- Entries shown
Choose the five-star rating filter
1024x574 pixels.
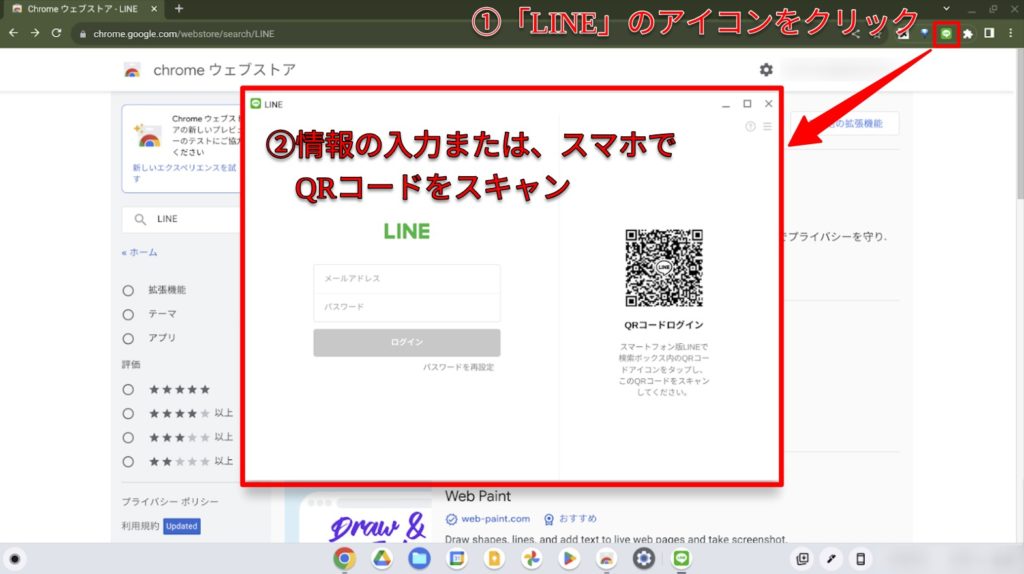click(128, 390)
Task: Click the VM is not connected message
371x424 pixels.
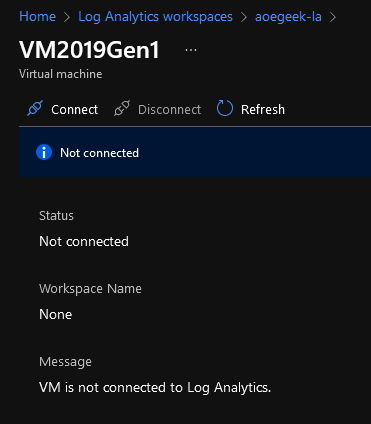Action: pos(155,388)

==

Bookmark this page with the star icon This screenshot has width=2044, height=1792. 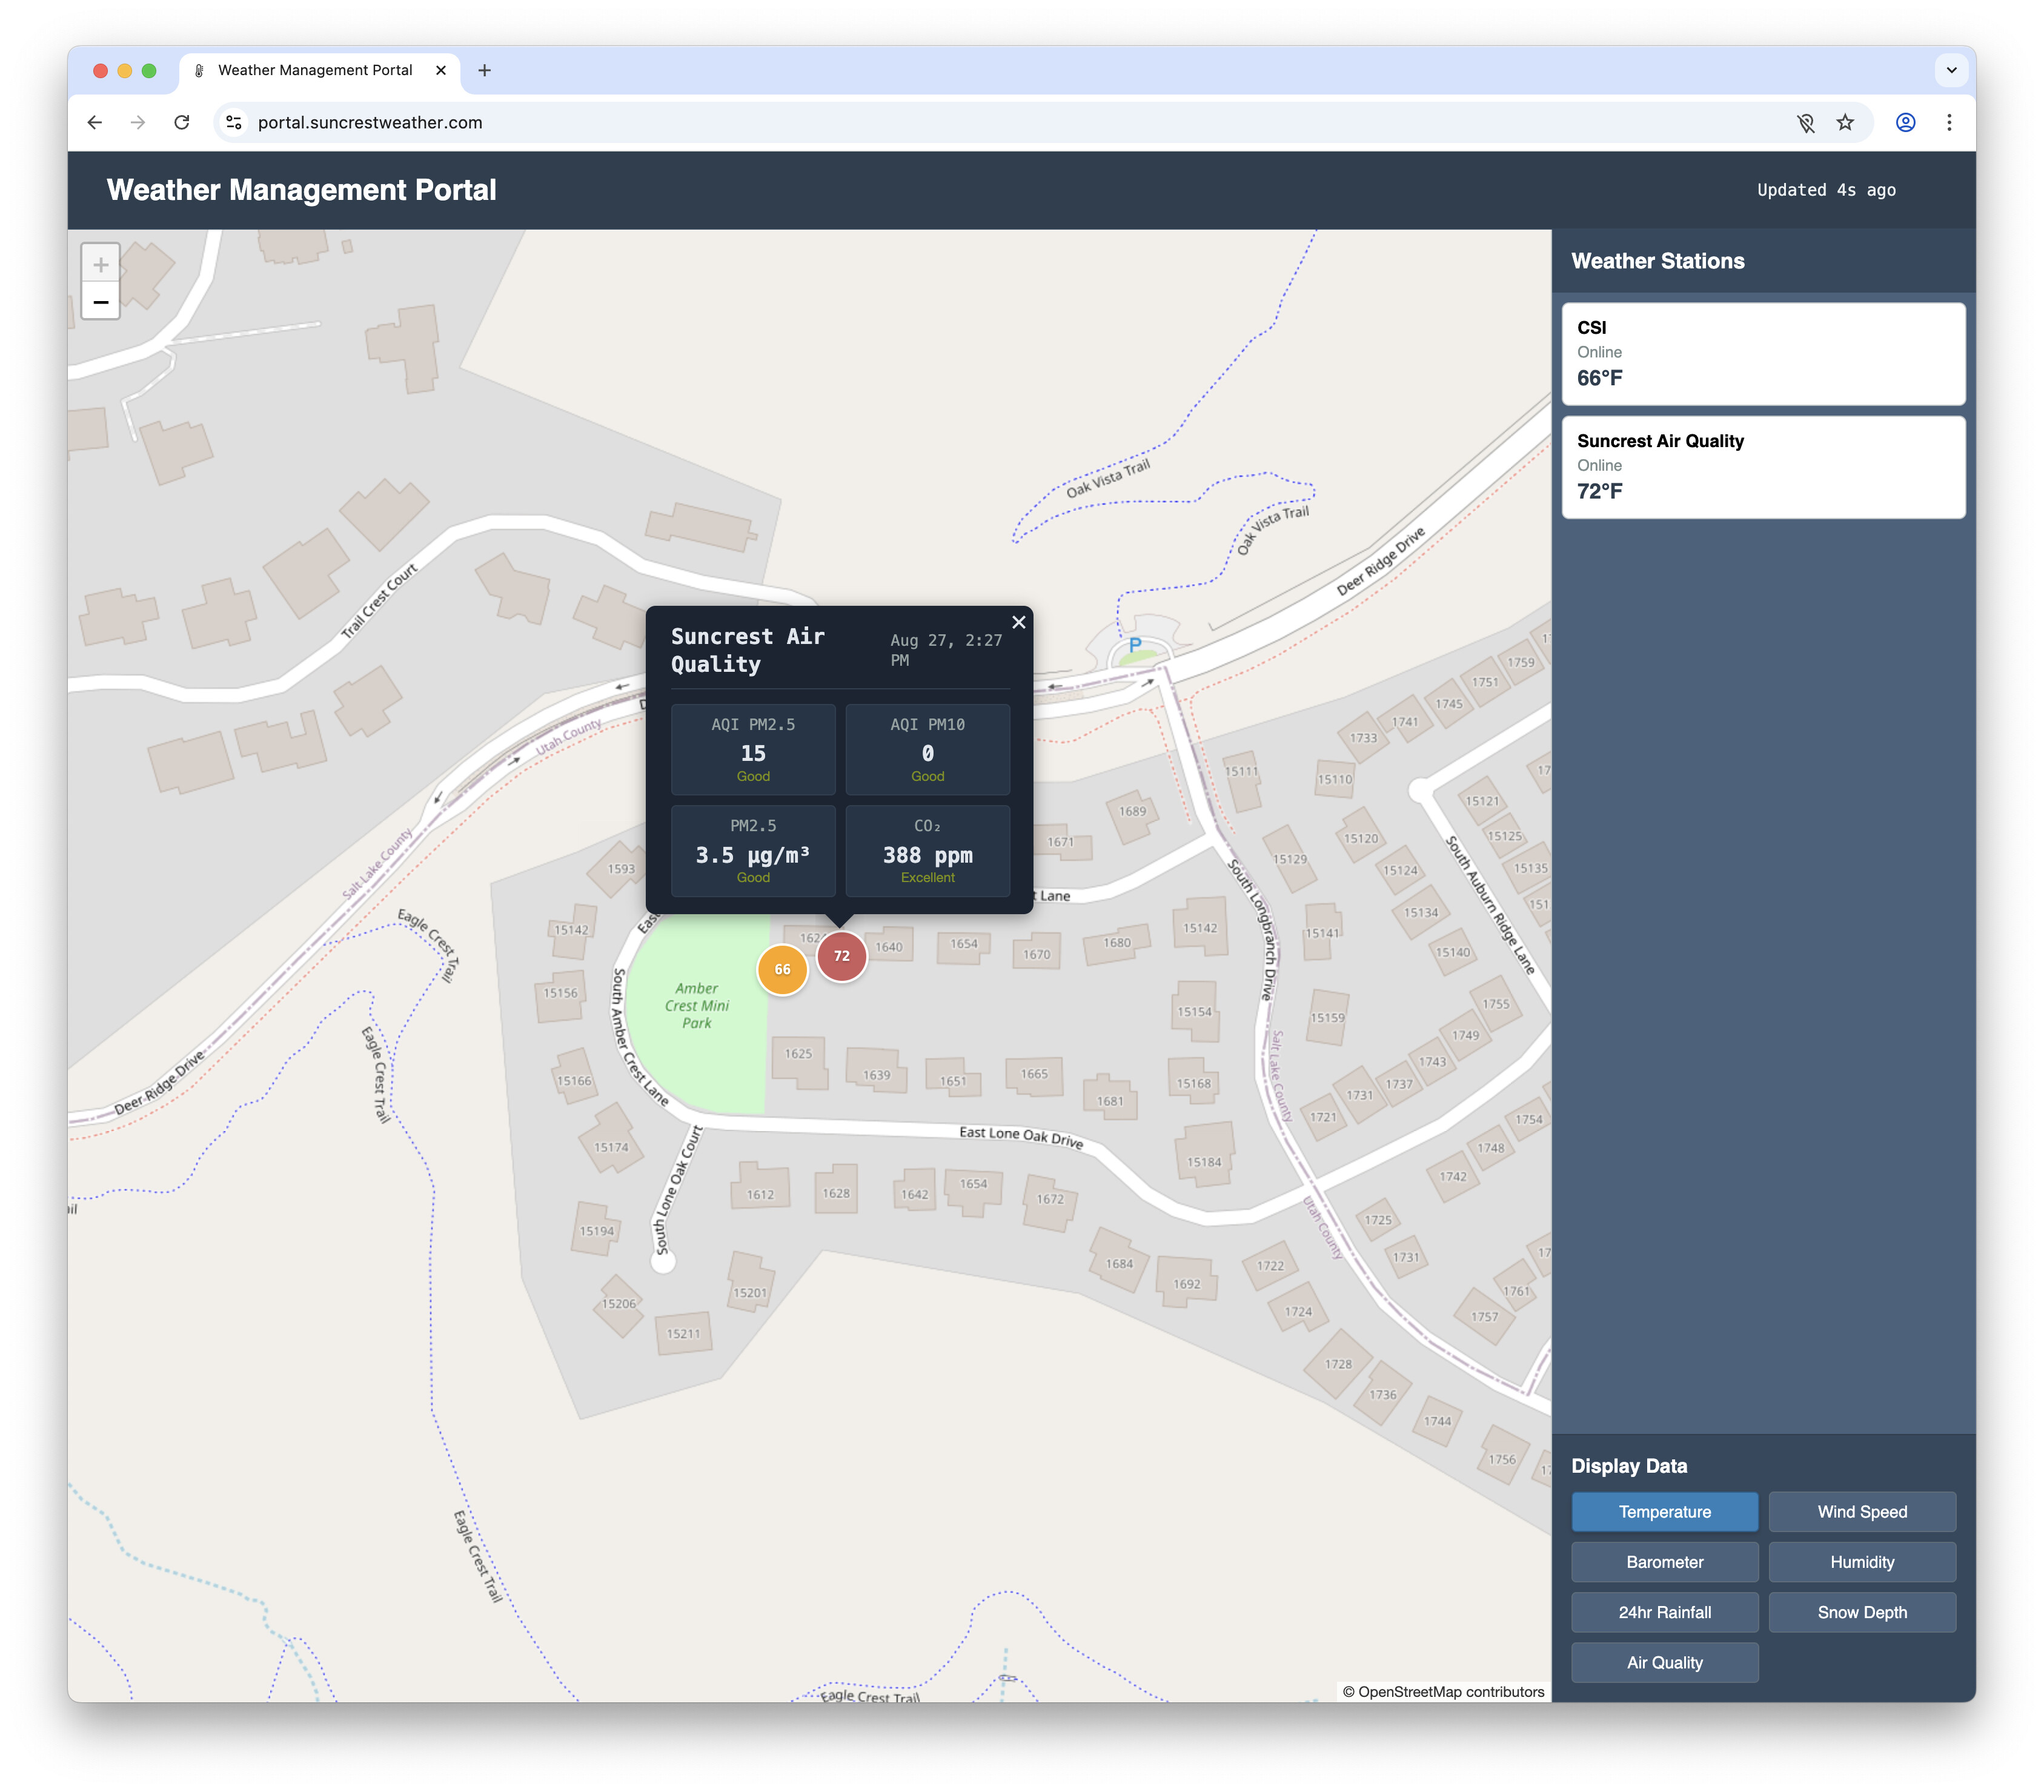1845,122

- What you need to do
Please copy every row from the one containing "Choose the five-star rating filter" down to the one containing "Action: pos(155,388)", both included, leaving the pictures out.

- Finished answer
Choose the five-star rating filter
1024x574 pixels.
click(128, 390)
Task: Click the VM is not connected message
371x424 pixels.
Action: pos(155,388)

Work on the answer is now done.